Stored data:

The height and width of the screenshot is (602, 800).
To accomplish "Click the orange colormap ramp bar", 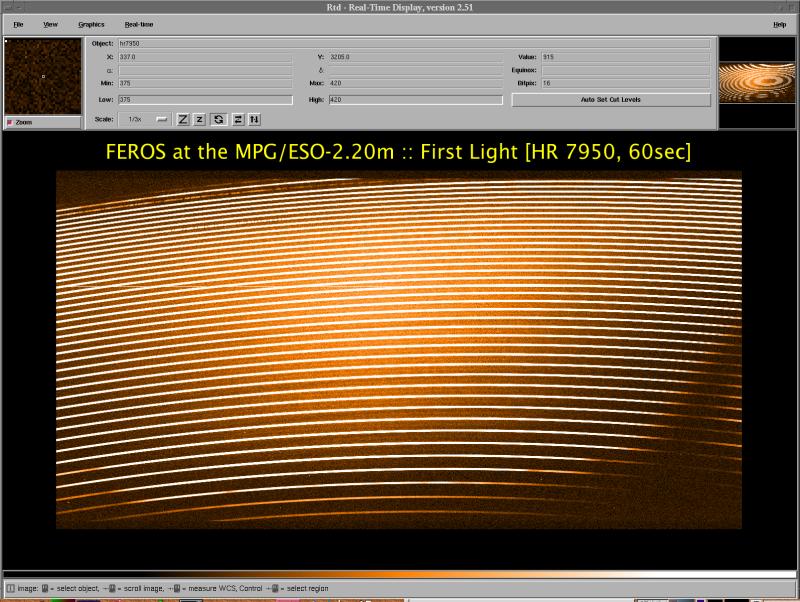I will 400,574.
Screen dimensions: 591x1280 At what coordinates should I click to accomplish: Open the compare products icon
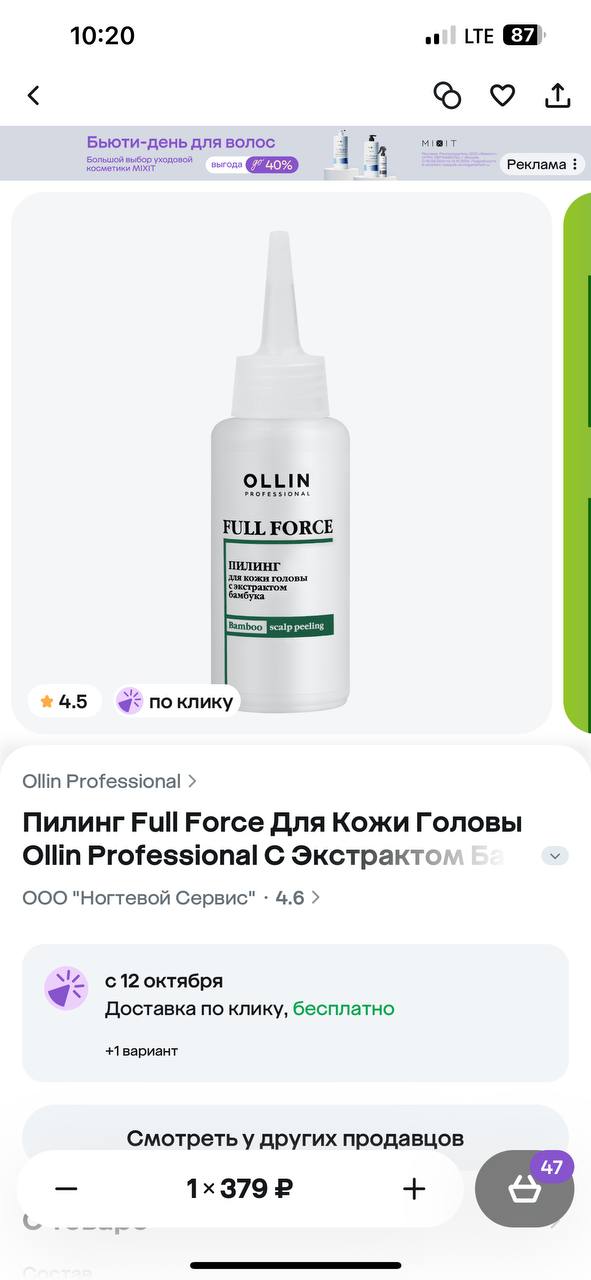pos(447,95)

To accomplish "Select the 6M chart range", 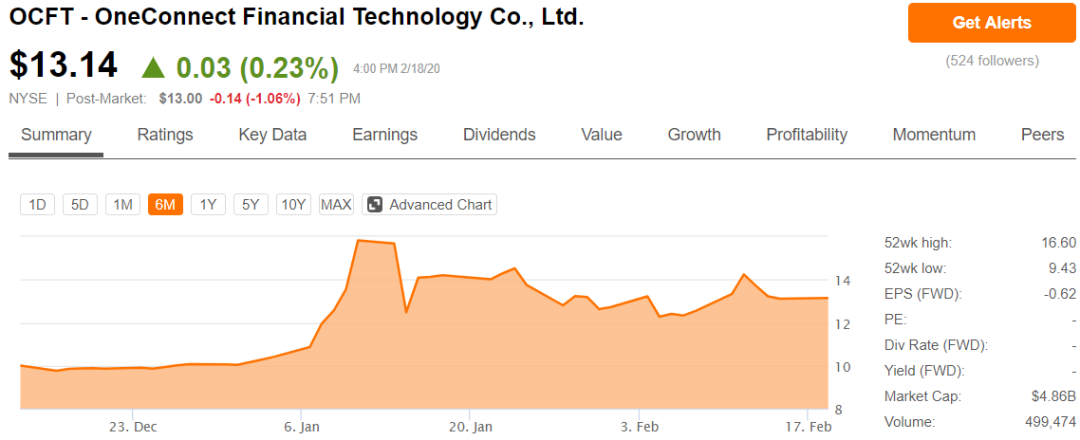I will click(165, 205).

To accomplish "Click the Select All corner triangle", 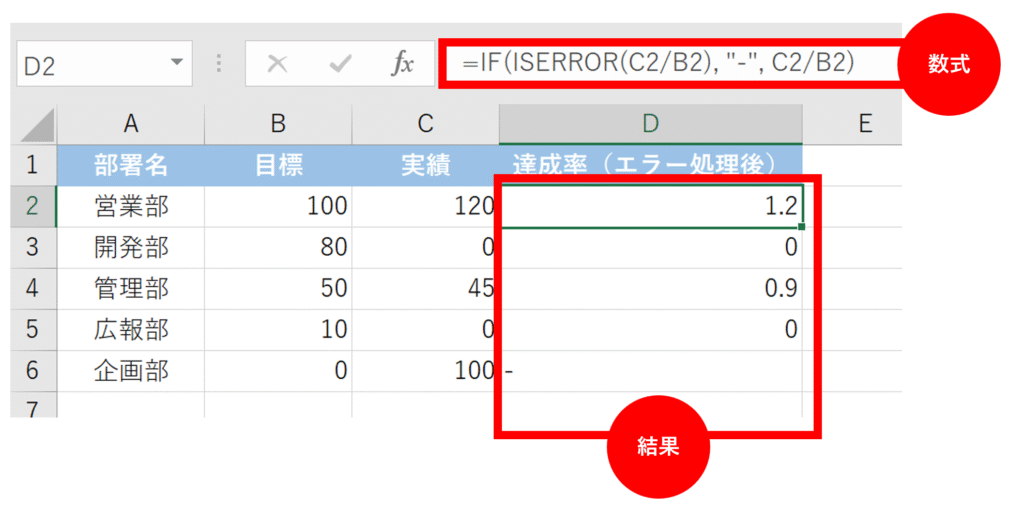I will (38, 125).
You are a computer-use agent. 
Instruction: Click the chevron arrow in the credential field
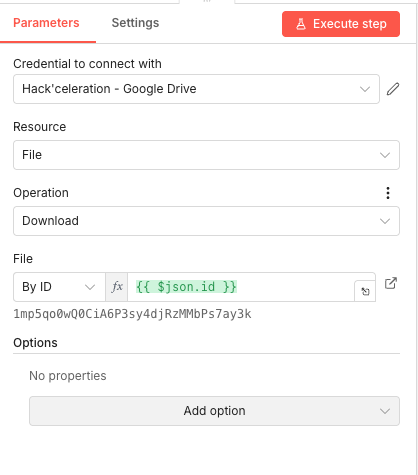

What to produce:
Only the lines from the one containing "You are a computer-use agent." through the last line of the data belong in the copy, both included and reproduced exactly. Pictures do not.

Solution for this problem:
You are a computer-use agent. 
Instruction: Click the chevron arrow in the credential field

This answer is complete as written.